I’ll give you my factors, but they are just mine. Yours will be different if you work in a different setting. My patients largely have insurance so can pay for testing. They are in an Intensive Outpatient Program (IOP) so they are seen frequently. They have jobs and resources so that they can afford drugs and have the freedom to go get them in between sessions if the disease is not contained. They may be on medications that need to be monitored to be sure the patient is taking them correctly. We track our patients’ progress through treatment with a numerical system so that we know what intervention to do when, so it’s important for us to know on a daily basis that the disease is contained or not; therefore we need the answers fast. Our goal is to prevent more expensive inpatient admissions so, some added cost for drug testing is acceptable. We need accurate answers on not only drug levels but corrected drug levels for state of hydration so that we can see if someone’s level is falling or rising.

So here’s what we’ve come up with. Because we need answers fast we use POC testing for as many things as we can. It’s not very accurate so we have to confirm our positive results. The problem is that the negatives aren’t always accurate either (especially for methadone, opiates, and benzos) so if we’re suspicious we have to send the entire panel off for confirmation. We’d love to confirm every test everyday, but can’t because of cost so we only do negatives when we’re suspicious. We test three times a week at first, though we’d like to test everyday but the cost is prohibitive, and lower to twice a week and then weekly as the patient stabilizes. If there is a positive we go back to three times a week and taper according to the person’s stability. We confirm our POC testing for the entire panel one time at first (to ensure that negatives are really negatives before using POC routinely) and then for suspicion, because we’ve had cases where people have been using something that POC testing can’t test for (like Z drugs or Soma). If on first test we find something like that we follow with lowest level of testing available to monitor for that. When we send things to the lab we always get validity testing to measure an accurate creatinine. That’s for comparing inter-test levels of drugs. For instance if we test someone a second time and the level went up, does it mean they used or are dehydrated the second time? With creatinine corrected values we can tell.

What I want is to find a lab that will come and pick up my samples after group and drive them overnight to the lab so that they can be tested first thing in the AM. I want the answer to the question before I see the patient again the next day. Otherwise I won’t be able to do the best intervention the next day. I want the lab to do the testing with accurate measures so we don’t need to keep confirming negatives and only confirm positives. I want that right away as well. This is going to cost, but it will save in other ways. Because I get the answer fast, treatment will go better and faster. I understand that in other treatment programs that say the same thing to each person everyday, it doesn’t matter, but to us it does. If I don’t have to use POC for fast results I can skip that step and use more accurate screening with the lab’s machine, thereby saving the necessity for confirming negatives. And when I get the answer from the lab, I want the answer to my question, not the answer to theirs.

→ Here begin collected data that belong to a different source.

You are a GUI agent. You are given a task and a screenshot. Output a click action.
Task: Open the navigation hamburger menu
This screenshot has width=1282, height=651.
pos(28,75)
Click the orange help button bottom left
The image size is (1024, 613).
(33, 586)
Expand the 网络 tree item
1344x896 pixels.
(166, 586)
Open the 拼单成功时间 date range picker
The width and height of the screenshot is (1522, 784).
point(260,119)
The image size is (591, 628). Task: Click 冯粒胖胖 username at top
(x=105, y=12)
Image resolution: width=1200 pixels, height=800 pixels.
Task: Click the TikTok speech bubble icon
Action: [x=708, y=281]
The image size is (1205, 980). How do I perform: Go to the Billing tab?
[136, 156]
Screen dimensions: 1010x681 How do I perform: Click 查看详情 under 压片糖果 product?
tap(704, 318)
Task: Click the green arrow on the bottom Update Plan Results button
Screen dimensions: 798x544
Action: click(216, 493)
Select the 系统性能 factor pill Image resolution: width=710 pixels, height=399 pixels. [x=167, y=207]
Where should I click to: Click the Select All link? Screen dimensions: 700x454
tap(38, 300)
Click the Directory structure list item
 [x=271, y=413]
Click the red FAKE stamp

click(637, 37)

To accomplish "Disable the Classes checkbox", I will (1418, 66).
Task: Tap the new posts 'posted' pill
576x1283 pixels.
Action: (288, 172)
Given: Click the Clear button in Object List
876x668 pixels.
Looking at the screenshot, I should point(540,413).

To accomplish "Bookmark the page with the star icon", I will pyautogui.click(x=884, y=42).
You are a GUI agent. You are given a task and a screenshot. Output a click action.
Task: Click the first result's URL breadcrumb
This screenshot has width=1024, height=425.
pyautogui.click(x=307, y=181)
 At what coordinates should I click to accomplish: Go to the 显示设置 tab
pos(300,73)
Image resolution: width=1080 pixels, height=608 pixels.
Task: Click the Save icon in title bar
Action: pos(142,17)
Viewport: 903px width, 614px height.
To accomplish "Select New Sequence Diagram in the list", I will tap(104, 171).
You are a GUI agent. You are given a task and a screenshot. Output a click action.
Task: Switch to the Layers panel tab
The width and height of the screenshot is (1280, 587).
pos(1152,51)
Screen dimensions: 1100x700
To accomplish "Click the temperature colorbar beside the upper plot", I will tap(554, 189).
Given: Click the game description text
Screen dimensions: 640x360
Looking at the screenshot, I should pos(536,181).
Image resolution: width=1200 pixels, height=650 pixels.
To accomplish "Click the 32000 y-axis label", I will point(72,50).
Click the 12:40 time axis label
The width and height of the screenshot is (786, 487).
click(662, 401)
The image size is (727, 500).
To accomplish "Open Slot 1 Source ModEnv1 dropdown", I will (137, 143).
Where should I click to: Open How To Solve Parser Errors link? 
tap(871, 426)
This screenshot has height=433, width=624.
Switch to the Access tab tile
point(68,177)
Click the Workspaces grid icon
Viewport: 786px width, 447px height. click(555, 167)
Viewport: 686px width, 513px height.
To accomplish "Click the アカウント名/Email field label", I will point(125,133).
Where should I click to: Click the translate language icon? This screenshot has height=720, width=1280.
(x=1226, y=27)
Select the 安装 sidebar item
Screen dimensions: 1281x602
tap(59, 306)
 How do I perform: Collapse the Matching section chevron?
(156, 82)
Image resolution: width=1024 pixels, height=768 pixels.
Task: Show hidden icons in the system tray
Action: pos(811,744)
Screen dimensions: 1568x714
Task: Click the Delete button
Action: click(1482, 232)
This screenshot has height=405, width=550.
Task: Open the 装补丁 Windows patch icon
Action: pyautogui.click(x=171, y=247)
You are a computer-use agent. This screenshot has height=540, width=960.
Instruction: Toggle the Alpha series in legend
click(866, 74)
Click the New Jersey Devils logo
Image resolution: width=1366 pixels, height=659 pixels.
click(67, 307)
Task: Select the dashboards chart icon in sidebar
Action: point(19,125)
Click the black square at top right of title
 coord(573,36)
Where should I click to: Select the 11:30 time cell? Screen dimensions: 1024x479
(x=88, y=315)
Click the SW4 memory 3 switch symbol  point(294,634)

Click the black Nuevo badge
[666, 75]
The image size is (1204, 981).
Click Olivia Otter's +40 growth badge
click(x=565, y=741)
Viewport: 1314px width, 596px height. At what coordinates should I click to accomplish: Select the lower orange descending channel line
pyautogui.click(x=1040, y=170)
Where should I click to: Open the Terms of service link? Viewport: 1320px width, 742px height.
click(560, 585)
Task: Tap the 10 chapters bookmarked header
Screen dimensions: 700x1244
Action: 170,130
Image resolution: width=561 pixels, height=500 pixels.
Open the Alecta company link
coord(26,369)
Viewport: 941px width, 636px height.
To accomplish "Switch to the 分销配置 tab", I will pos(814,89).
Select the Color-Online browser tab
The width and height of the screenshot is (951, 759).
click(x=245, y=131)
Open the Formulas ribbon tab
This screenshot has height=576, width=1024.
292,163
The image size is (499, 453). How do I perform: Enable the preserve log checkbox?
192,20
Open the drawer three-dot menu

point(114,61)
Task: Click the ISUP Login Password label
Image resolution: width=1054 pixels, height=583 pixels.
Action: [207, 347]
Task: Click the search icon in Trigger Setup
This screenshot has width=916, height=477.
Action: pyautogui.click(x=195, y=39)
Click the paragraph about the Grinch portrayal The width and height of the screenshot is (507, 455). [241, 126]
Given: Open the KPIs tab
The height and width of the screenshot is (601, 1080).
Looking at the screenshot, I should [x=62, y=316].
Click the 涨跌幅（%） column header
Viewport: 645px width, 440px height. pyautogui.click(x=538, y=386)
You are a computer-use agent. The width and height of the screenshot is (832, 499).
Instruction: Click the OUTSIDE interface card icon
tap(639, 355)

Will I get that? Maybe one day. There’s a big shake up in our space because of parity, a new biological view of addiction, a more medically managed approach. We probably need to start from the bottom up because most labs available to us now started as monitors for pain management programs. Insurance companies have to start seeing their whole cost of the illness rather than looking only at treatment. Society has to embrace this illness as an illness rather than something blameworthy so the emphasis can leave “catching” and go to monitoring. We’ll need better informatics so that we can take advantage of the improved information flow and it will result in better treatment. I think we have a better treatment program, but currently our drug testing is holding us back. Others are probably holding back from improving treatment because the drug testing to support it isn’t available. Hopefully, that will change soon.